* Problem statement:
Answer these from the message below about FreeDOS on modern hardware:
(a) What transfer speed does it give for IDE with UDMA?
(b) Which disk installs a PacketDriver?
(c) According to the quoted reply, how are USB mouse and keyboard often supported?

* Passage to read:
I may add a few commentes:

Video allways work with vesa, never had a problem

Network qorks 90% of the time. There is a disk NETBOOTDISK that installs 
a PacketDriver that works on most machines (using NDIS2). I just had to 
write a small batch file to copy the configured files do C: so that they 
can called later.

SATA are fine allways, only a bit slow because we don't have a DMA 
driver. SATA usialy are 5MB/s, IDE are 6MB/s and IDE+UDMA are 36MB/s

I don't use sound...

Alain

Eric Auer escreveu:
> Hi Michael,
> 
>> It`s quite problematic to run FreeDOS on modern hardware.
>> (lack hardware and driver support)
> 
> I disagree... For example somebody recently asked me how
> he could remove a preinstalled FreeDOS from his PC, as he
> wanted to install Windows. It turned out that his SATA
> harddisk was supported by BIOS (and DOS) but not by the
> default install of Windows, so he had to use some driver
> disk to be able to install Windows on that computer.
> 
> Keyboard, mouse and harddisk are almost always DOS compatible.
> If you can boot from it, it is DOS compatible. And USB mouse
> and keyboard are often supported via some "legacy" BIOS option
> which makes them look like PS2 mouse and keyboard for DOS.

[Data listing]
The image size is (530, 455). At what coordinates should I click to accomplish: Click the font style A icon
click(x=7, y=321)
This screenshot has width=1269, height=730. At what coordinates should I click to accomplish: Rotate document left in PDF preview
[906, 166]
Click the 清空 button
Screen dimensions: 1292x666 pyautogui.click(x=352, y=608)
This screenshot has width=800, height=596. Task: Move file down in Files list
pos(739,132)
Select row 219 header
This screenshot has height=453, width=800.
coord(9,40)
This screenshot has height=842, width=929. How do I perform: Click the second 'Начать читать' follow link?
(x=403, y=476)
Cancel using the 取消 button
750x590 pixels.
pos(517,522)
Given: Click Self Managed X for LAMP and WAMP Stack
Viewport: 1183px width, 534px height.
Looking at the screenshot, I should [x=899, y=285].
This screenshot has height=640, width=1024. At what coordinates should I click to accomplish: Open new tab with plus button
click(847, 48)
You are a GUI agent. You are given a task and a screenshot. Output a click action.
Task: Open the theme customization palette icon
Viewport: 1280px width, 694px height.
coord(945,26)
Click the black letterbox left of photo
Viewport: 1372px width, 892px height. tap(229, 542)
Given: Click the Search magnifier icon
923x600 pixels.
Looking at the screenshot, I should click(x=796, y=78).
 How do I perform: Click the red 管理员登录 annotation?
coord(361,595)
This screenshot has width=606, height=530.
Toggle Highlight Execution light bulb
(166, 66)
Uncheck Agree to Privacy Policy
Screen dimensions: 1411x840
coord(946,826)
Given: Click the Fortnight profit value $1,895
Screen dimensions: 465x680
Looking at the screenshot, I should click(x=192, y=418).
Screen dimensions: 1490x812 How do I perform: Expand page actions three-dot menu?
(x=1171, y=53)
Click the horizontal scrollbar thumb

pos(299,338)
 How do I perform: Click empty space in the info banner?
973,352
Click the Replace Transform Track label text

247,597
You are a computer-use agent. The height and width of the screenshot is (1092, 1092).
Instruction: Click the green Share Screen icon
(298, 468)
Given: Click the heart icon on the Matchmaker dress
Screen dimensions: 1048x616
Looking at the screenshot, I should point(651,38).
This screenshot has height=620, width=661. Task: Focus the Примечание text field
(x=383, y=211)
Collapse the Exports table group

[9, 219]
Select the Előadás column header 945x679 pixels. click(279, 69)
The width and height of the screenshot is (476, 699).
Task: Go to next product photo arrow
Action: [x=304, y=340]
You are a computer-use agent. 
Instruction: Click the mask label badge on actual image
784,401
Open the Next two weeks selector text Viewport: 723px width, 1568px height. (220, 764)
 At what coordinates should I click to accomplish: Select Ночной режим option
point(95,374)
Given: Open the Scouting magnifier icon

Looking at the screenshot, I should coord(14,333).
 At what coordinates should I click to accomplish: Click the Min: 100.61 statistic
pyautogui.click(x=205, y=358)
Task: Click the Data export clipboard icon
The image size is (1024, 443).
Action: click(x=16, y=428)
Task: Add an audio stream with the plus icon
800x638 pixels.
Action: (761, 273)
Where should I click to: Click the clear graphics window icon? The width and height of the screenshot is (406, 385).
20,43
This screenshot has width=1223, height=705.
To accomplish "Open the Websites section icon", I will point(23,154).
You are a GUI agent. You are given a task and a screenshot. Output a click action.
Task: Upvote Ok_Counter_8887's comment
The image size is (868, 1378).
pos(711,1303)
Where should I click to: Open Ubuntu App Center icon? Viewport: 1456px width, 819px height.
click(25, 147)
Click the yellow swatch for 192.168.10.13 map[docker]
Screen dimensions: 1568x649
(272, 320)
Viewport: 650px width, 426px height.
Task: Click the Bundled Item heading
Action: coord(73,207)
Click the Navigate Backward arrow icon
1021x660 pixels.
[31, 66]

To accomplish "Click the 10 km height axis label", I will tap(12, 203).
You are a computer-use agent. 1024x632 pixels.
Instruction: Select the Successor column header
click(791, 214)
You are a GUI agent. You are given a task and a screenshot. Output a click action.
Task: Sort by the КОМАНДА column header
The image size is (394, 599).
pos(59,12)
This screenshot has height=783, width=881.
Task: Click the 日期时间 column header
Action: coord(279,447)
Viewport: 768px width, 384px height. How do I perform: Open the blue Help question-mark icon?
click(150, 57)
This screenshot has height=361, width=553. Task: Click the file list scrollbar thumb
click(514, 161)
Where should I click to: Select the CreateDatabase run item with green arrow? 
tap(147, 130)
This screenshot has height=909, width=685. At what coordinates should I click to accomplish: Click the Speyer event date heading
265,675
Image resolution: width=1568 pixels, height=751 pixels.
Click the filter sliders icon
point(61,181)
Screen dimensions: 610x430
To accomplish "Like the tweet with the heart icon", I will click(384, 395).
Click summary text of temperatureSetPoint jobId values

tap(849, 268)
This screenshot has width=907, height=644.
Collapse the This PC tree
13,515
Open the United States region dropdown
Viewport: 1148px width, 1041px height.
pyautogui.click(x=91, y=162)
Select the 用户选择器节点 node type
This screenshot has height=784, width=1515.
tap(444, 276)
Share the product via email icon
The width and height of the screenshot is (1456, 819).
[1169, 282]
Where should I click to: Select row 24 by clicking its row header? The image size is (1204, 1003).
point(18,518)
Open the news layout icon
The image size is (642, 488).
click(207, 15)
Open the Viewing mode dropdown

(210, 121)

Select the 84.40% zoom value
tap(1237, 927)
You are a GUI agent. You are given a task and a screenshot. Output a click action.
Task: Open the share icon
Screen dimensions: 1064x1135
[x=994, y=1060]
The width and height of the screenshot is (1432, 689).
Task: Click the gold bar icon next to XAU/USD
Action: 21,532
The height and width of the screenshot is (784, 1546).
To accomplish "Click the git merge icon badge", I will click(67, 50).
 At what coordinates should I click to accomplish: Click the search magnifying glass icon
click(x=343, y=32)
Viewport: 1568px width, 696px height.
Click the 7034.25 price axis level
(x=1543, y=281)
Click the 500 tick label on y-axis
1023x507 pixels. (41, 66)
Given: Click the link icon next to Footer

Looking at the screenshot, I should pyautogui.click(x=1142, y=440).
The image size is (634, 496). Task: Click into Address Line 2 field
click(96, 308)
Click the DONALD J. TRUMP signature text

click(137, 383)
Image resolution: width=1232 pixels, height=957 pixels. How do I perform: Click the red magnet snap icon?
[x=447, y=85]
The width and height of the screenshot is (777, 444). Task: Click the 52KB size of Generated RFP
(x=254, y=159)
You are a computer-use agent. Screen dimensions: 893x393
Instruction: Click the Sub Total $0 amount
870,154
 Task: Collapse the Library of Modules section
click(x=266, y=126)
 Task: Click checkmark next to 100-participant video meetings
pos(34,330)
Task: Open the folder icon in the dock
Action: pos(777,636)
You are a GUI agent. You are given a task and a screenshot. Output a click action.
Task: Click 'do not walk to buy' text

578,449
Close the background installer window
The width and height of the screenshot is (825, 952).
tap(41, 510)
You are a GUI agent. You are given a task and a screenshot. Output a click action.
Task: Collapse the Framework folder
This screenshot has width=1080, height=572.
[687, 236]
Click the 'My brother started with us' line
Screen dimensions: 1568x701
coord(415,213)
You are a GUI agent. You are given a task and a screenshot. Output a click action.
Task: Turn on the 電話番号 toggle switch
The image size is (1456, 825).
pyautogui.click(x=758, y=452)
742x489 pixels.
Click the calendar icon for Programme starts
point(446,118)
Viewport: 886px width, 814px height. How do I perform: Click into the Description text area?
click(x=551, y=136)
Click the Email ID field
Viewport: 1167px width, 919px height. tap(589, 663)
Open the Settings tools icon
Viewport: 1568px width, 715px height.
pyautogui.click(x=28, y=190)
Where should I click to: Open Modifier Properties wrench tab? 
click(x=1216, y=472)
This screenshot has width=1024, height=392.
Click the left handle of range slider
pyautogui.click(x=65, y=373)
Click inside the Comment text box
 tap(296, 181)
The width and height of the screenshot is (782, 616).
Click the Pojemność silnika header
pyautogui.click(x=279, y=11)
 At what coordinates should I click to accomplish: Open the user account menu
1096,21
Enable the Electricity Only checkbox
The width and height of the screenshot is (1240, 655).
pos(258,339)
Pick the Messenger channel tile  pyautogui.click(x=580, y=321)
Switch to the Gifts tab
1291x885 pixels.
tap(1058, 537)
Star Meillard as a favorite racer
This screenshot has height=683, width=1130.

* Exercise result:
(a) 36MB/s.
(b) NETBOOTDISK.
(c) Through a "legacy" BIOS option that makes them look like PS2 mouse and keyboard for DOS.